The project uses Gradle. To build, execute the following command.

./gradlew build

This builds all of the Java Samples with OS specific launch scripts. The files are staged in the build/staged directory.

Sample Output

If you start the ‘QoS1Consumer’ with arguments specifying your Solace messaging connection details, it will connect and wait for a message.

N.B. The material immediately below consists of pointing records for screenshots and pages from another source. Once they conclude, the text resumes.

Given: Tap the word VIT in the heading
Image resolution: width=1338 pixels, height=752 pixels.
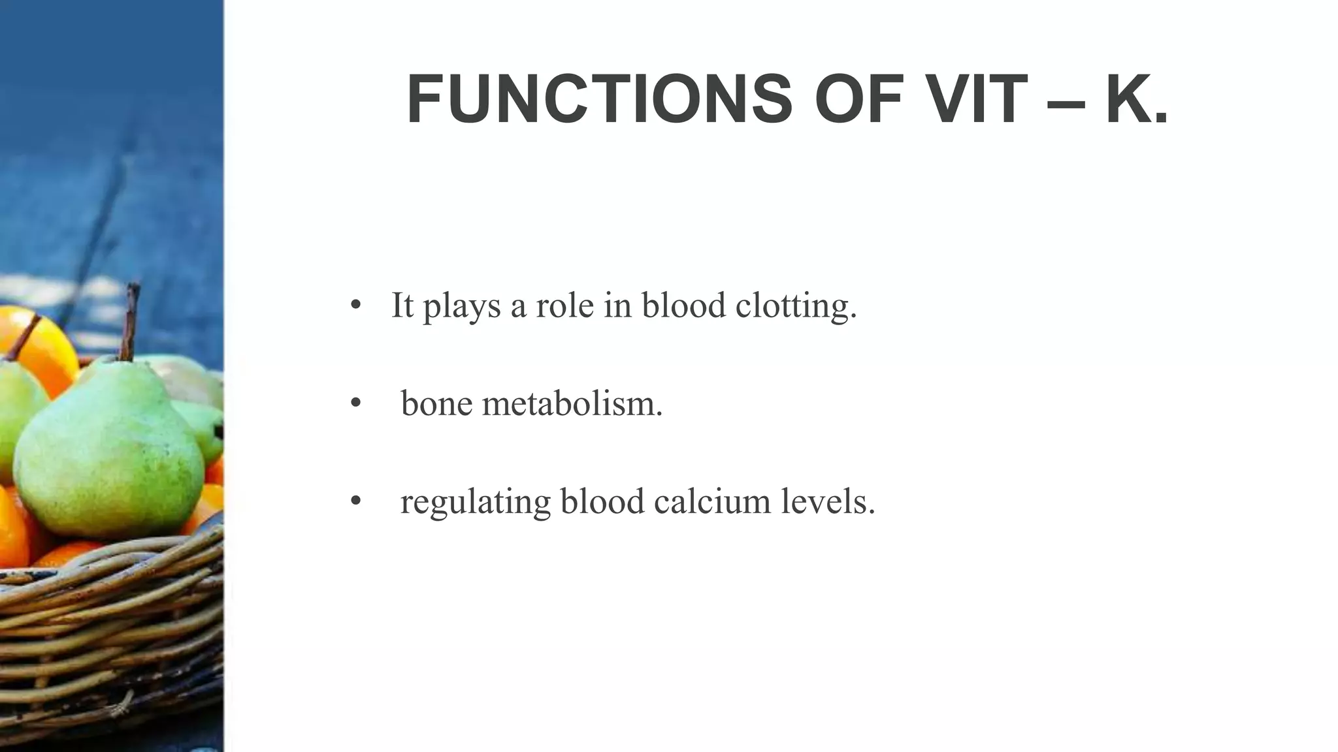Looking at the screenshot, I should tap(973, 99).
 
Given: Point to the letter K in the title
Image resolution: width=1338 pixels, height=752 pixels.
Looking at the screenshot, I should tap(1127, 99).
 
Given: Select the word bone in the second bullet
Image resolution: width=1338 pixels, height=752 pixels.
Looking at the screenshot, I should tap(436, 403).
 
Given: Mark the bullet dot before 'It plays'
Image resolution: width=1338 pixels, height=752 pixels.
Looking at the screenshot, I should tap(355, 306).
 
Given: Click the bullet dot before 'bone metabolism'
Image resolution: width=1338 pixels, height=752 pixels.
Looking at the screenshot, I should tap(355, 403).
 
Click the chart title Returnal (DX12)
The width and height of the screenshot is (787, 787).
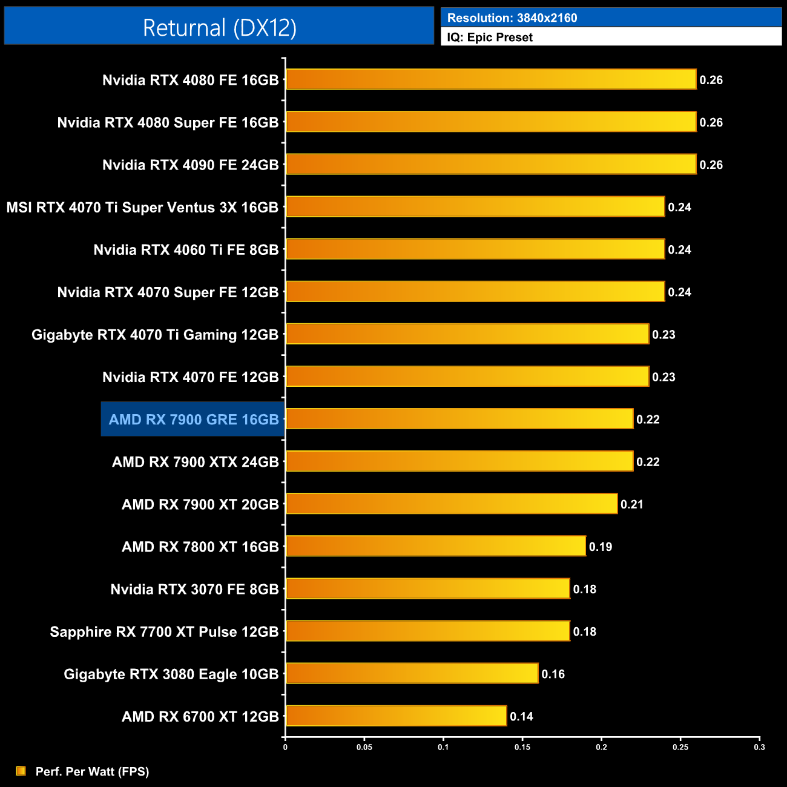219,28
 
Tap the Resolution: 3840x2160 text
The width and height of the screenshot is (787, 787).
512,18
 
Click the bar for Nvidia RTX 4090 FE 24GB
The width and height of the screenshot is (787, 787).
490,164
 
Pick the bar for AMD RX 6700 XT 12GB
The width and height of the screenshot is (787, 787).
396,716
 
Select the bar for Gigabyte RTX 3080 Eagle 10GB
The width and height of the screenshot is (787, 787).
412,673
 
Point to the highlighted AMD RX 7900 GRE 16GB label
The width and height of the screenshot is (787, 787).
193,420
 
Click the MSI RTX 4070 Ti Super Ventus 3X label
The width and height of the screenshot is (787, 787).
142,208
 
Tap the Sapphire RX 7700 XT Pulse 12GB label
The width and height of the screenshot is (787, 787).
164,632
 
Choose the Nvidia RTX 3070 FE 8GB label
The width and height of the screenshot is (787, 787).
194,590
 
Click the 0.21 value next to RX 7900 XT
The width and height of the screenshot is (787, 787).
631,504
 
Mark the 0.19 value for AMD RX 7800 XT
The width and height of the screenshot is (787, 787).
601,547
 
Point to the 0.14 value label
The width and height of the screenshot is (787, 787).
521,717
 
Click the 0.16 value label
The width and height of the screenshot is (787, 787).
553,674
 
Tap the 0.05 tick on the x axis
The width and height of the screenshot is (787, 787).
364,747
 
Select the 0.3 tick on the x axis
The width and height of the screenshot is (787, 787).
759,747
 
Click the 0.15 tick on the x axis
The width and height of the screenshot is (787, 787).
522,747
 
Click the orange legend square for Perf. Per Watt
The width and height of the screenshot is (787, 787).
21,771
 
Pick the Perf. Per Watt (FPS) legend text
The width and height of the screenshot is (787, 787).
92,771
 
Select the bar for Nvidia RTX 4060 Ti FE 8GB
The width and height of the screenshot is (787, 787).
475,249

$ ./build/staged/bin/QoS1Consumer <host:port> <client-username> <client-password>
QoS1Consumer initializing...
Connecting to Solace messaging at <host:port>
Subscribing client to topic: Q/tutorial
Subscribed with OoS level 1 and waiting to receive msgs

Received a Message!
        Time:     2015-10-26 13:50:56.091
        Topic:    Q/tutorial
        Message:  Hello world from MQTT!
        QoS:      1


Then you can send a message using the ‘QoS1Producer’ with the same arguments. If successful, the output for the producer will look like the following:

$ ./build/staged/bin/QoS1Producer <host:port> <client-username> <client-password>
QoS1Producer initializing...
Connecting to Solace messaging at <host:port>
Publishing message: Hello world from MQTT!
Message published. Exiting

With the message delivered the subscriber output will look like the following:

Received a Message!
    Time:     2015-10-19 11:10:49.929
    Topic:    Q/tutorial
    Message:  Hello world from MQTT!
    QoS:      1


The received message is printed to the screen. The message contents were “Hello world from MQTT!” as expected with a QoS level of 1 and the output contains extra information about the Solace message that was received.

If you have any issues sending and receiving a message, check the Solace community for answers to common issues seen.

You have now successfully sent and received QoS 1 MQTT messages which are equivalent to Solace guaranteed messages.